***** SUPPLIED DATA
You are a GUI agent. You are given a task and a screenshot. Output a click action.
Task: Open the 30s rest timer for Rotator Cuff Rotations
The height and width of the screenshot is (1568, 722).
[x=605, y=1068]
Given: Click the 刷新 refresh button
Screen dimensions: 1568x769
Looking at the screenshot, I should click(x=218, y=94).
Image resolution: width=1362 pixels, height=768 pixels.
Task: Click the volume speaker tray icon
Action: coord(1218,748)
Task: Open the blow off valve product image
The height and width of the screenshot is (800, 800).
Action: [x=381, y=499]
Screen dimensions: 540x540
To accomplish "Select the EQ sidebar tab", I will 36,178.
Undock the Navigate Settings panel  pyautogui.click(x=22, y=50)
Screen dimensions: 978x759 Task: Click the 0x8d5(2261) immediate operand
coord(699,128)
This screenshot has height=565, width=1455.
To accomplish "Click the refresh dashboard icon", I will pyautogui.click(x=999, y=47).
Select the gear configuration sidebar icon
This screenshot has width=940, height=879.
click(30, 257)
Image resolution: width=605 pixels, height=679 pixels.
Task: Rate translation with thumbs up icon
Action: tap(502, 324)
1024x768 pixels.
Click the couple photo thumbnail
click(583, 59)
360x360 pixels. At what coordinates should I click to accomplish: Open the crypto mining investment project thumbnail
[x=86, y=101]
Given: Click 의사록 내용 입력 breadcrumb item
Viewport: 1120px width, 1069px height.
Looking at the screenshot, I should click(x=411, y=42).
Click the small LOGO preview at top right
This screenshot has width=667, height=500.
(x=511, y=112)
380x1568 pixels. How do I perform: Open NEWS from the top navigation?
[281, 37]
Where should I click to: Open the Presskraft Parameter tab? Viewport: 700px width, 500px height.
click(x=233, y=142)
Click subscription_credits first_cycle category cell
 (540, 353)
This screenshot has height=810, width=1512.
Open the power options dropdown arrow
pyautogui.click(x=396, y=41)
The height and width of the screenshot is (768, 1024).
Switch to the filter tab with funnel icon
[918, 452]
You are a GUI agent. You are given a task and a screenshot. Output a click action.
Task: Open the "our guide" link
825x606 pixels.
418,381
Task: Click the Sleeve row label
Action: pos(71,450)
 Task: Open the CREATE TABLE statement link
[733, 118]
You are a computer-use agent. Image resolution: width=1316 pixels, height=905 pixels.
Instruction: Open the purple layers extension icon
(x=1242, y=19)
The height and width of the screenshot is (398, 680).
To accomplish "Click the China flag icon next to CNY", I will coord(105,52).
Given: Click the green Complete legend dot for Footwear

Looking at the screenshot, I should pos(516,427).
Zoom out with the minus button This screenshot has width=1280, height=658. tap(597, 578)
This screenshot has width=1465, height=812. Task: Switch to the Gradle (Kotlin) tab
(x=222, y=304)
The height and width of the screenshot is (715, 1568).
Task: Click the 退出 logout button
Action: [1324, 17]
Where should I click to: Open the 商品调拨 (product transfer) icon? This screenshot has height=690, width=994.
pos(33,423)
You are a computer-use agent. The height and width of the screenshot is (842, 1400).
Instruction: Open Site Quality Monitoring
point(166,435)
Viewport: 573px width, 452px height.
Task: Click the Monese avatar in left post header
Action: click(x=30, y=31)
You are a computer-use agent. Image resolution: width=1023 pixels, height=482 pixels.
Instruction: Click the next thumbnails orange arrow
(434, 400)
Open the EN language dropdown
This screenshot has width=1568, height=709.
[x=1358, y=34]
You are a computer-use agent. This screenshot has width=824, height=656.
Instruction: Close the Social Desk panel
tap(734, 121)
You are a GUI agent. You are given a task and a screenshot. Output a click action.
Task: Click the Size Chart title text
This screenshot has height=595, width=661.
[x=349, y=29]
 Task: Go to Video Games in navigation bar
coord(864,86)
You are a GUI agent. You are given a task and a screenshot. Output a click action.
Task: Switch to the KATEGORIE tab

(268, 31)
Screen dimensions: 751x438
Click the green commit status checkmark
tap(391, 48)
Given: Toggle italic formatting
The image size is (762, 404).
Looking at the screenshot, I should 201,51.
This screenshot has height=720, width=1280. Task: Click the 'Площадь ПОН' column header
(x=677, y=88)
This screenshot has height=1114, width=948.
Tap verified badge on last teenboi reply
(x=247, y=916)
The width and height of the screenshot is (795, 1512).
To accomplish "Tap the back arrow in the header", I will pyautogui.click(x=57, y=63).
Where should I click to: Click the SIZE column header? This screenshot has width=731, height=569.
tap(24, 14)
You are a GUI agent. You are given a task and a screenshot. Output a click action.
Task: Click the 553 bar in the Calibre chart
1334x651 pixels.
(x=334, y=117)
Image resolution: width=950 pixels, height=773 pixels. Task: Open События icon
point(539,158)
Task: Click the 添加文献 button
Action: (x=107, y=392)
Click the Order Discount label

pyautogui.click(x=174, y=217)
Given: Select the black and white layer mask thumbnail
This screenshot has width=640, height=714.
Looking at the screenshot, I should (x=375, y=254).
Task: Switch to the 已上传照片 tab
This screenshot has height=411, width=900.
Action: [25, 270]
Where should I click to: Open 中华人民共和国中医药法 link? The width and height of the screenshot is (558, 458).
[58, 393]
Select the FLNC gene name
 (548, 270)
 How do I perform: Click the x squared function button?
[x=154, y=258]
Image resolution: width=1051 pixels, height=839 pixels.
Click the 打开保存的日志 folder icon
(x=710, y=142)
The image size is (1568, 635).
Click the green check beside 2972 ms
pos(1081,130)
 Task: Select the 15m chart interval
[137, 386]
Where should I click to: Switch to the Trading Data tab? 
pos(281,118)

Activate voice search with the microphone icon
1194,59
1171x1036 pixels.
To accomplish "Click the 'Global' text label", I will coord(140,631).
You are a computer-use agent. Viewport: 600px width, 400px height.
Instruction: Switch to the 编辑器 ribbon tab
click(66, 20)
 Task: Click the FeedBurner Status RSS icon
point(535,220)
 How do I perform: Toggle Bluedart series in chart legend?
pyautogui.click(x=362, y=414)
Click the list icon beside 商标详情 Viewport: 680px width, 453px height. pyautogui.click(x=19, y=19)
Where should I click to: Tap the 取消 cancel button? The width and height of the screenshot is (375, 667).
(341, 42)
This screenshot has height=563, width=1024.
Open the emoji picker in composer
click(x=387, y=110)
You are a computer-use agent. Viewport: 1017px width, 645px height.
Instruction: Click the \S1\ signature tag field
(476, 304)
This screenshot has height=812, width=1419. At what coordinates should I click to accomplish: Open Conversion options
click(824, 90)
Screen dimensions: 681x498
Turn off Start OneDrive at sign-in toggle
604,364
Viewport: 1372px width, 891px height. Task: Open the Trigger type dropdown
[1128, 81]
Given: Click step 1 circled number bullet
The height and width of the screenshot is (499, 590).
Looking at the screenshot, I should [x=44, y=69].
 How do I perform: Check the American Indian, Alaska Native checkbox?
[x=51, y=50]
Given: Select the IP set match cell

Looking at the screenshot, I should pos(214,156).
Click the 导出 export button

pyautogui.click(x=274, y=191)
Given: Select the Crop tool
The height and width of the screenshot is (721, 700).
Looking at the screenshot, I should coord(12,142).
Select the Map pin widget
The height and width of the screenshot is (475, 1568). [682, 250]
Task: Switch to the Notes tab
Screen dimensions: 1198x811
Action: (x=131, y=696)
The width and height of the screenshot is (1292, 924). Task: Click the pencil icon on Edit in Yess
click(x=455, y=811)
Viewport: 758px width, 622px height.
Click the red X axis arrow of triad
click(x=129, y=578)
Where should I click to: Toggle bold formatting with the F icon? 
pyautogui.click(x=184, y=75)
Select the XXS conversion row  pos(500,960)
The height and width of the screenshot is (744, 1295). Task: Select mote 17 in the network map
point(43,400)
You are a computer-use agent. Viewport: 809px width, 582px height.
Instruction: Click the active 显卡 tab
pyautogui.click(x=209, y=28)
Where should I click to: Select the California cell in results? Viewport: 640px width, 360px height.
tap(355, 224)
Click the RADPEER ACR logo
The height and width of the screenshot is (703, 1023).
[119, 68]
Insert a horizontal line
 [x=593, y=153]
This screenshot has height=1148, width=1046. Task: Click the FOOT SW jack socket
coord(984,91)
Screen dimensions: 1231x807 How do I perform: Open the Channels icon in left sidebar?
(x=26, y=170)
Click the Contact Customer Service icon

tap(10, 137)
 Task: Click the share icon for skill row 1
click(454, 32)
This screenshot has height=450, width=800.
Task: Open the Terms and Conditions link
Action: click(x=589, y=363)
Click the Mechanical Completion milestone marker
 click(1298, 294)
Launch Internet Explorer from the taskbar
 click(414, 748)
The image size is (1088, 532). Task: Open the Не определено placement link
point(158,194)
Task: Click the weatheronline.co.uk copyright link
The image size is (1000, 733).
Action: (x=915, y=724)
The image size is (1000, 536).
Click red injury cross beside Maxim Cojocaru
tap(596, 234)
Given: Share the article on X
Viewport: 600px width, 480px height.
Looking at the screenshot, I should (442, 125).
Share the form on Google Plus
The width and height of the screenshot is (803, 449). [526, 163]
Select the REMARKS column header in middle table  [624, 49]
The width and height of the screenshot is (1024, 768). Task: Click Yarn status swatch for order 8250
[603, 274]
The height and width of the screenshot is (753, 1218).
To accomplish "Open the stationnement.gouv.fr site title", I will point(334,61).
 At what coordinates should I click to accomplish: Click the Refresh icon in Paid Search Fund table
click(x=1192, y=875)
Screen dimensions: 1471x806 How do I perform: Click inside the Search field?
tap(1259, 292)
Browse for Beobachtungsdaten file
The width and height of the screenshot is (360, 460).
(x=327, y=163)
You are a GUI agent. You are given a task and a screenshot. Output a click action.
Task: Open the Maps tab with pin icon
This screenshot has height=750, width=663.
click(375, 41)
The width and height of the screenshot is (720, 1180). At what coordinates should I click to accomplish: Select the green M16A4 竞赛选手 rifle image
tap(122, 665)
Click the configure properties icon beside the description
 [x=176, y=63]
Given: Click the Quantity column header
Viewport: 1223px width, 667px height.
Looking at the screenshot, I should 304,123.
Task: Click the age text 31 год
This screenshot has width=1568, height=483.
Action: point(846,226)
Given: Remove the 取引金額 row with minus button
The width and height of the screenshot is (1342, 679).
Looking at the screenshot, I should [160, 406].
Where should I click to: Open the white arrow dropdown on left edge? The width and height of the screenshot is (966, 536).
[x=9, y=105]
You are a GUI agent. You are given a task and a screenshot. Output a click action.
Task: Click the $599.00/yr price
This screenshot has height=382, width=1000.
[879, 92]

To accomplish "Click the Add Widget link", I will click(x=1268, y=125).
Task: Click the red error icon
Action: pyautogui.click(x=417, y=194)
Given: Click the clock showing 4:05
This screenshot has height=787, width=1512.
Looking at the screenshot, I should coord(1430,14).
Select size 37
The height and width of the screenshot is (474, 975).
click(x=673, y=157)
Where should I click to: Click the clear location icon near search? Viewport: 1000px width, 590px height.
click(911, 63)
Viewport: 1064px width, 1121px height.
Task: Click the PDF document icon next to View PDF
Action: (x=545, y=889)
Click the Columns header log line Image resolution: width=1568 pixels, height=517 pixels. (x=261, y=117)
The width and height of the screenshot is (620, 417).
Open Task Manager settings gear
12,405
**********
■ TASK REQUIREMENTS ■
Above are the entries. Output exactly the lines beginning with the line that has "Task: Click the 553 bar in the Calibre chart" and ending with the line that has "Given: Select the black".

■ SOLVED EXERCISE ■
Task: Click the 553 bar in the Calibre chart
1334x651 pixels.
(x=334, y=117)
Image resolution: width=950 pixels, height=773 pixels. Task: Open События icon
point(539,158)
Task: Click the 添加文献 button
Action: (x=107, y=392)
Click the Order Discount label

pyautogui.click(x=174, y=217)
Given: Select the black and white layer mask thumbnail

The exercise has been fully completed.